TASK DETAILS – Every entry should be returned exactly. Omit none of them.

PROVIDED RECORDS –
***
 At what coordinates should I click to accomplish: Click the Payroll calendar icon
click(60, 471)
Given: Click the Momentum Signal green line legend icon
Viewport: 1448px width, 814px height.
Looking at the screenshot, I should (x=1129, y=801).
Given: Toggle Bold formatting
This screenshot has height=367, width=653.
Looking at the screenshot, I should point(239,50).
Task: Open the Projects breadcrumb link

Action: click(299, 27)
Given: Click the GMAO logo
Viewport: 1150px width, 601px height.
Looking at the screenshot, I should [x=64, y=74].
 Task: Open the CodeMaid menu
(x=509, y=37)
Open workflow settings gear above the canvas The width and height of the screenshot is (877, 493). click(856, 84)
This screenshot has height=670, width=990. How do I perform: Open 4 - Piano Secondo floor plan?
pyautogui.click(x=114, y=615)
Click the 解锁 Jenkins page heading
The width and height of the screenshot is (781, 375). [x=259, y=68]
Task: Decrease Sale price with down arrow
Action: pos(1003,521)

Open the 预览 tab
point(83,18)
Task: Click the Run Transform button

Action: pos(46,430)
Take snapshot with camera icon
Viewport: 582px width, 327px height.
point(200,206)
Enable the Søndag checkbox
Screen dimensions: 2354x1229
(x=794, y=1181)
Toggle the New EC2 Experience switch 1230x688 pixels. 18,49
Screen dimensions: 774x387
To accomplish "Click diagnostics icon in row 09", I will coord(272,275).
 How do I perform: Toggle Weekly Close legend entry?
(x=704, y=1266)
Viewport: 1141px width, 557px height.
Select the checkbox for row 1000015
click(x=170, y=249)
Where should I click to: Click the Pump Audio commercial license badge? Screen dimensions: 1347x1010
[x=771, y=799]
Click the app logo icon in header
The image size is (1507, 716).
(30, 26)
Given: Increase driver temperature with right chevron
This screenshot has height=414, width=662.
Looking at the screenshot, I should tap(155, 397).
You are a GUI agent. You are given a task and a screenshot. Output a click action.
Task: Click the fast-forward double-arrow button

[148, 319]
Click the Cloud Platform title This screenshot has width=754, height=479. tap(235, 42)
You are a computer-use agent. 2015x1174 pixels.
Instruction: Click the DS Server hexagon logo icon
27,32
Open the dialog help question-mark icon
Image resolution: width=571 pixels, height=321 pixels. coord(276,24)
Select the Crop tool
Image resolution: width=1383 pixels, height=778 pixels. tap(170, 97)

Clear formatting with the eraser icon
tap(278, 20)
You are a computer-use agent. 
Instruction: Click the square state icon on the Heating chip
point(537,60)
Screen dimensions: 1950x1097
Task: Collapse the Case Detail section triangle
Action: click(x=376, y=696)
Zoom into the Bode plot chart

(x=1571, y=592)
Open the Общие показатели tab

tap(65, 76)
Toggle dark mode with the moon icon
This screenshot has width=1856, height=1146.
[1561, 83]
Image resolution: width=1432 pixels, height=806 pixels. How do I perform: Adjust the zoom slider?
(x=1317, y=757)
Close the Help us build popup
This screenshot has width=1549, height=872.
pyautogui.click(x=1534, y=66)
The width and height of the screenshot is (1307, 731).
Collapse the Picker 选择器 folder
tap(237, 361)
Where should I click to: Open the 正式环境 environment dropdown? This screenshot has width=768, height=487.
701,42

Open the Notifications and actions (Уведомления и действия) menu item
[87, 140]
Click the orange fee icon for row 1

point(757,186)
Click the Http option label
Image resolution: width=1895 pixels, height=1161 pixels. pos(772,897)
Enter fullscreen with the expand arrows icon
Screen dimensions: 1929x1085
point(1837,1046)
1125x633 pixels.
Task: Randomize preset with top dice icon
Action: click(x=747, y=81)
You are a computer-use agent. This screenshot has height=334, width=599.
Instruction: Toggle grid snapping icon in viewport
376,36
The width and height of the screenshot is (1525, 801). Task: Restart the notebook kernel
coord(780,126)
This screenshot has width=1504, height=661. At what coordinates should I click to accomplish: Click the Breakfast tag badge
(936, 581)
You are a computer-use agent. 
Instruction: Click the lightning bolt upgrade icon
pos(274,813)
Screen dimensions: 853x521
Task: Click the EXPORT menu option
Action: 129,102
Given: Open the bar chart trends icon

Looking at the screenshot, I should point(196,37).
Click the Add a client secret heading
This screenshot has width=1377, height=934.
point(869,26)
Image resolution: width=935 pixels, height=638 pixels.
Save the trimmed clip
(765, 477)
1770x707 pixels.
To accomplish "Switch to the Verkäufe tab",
***
SOLUTION –
 At what coordinates should I click to accomplish: Click the Payroll calendar icon
click(60, 471)
Given: Click the Momentum Signal green line legend icon
Viewport: 1448px width, 814px height.
Looking at the screenshot, I should (x=1129, y=801).
Given: Toggle Bold formatting
This screenshot has height=367, width=653.
Looking at the screenshot, I should point(239,50).
Task: Open the Projects breadcrumb link

Action: click(299, 27)
Given: Click the GMAO logo
Viewport: 1150px width, 601px height.
Looking at the screenshot, I should [x=64, y=74].
 Task: Open the CodeMaid menu
(x=509, y=37)
Open workflow settings gear above the canvas The width and height of the screenshot is (877, 493). click(856, 84)
This screenshot has height=670, width=990. How do I perform: Open 4 - Piano Secondo floor plan?
pyautogui.click(x=114, y=615)
Click the 解锁 Jenkins page heading
The width and height of the screenshot is (781, 375). [x=259, y=68]
Task: Decrease Sale price with down arrow
Action: pos(1003,521)

Open the 预览 tab
point(83,18)
Task: Click the Run Transform button

Action: pos(46,430)
Take snapshot with camera icon
Viewport: 582px width, 327px height.
point(200,206)
Enable the Søndag checkbox
Screen dimensions: 2354x1229
(x=794, y=1181)
Toggle the New EC2 Experience switch 1230x688 pixels. 18,49
Screen dimensions: 774x387
To accomplish "Click diagnostics icon in row 09", I will coord(272,275).
 How do I perform: Toggle Weekly Close legend entry?
(x=704, y=1266)
Viewport: 1141px width, 557px height.
Select the checkbox for row 1000015
click(x=170, y=249)
Where should I click to: Click the Pump Audio commercial license badge? Screen dimensions: 1347x1010
[x=771, y=799]
Click the app logo icon in header
The image size is (1507, 716).
(30, 26)
Given: Increase driver temperature with right chevron
This screenshot has height=414, width=662.
Looking at the screenshot, I should tap(155, 397).
You are a GUI agent. You are given a task and a screenshot. Output a click action.
Task: Click the fast-forward double-arrow button

[148, 319]
Click the Cloud Platform title This screenshot has width=754, height=479. tap(235, 42)
You are a computer-use agent. 2015x1174 pixels.
Instruction: Click the DS Server hexagon logo icon
27,32
Open the dialog help question-mark icon
Image resolution: width=571 pixels, height=321 pixels. coord(276,24)
Select the Crop tool
Image resolution: width=1383 pixels, height=778 pixels. tap(170, 97)

Clear formatting with the eraser icon
tap(278, 20)
You are a computer-use agent. 
Instruction: Click the square state icon on the Heating chip
point(537,60)
Screen dimensions: 1950x1097
Task: Collapse the Case Detail section triangle
Action: click(x=376, y=696)
Zoom into the Bode plot chart

(x=1571, y=592)
Open the Общие показатели tab

tap(65, 76)
Toggle dark mode with the moon icon
This screenshot has width=1856, height=1146.
[1561, 83]
Image resolution: width=1432 pixels, height=806 pixels. How do I perform: Adjust the zoom slider?
(x=1317, y=757)
Close the Help us build popup
This screenshot has width=1549, height=872.
pyautogui.click(x=1534, y=66)
The width and height of the screenshot is (1307, 731).
Collapse the Picker 选择器 folder
tap(237, 361)
Where should I click to: Open the 正式环境 environment dropdown? This screenshot has width=768, height=487.
701,42

Open the Notifications and actions (Уведомления и действия) menu item
[87, 140]
Click the orange fee icon for row 1

point(757,186)
Click the Http option label
Image resolution: width=1895 pixels, height=1161 pixels. pos(772,897)
Enter fullscreen with the expand arrows icon
Screen dimensions: 1929x1085
point(1837,1046)
1125x633 pixels.
Task: Randomize preset with top dice icon
Action: click(x=747, y=81)
You are a computer-use agent. This screenshot has height=334, width=599.
Instruction: Toggle grid snapping icon in viewport
376,36
The width and height of the screenshot is (1525, 801). Task: Restart the notebook kernel
coord(780,126)
This screenshot has width=1504, height=661. At what coordinates should I click to accomplish: Click the Breakfast tag badge
(936, 581)
You are a computer-use agent. 
Instruction: Click the lightning bolt upgrade icon
pos(274,813)
Screen dimensions: 853x521
Task: Click the EXPORT menu option
Action: 129,102
Given: Open the bar chart trends icon

Looking at the screenshot, I should point(196,37).
Click the Add a client secret heading
This screenshot has width=1377, height=934.
point(869,26)
Image resolution: width=935 pixels, height=638 pixels.
Save the trimmed clip
(765, 477)
1770x707 pixels.
To accomplish "Switch to the Verkäufe tab",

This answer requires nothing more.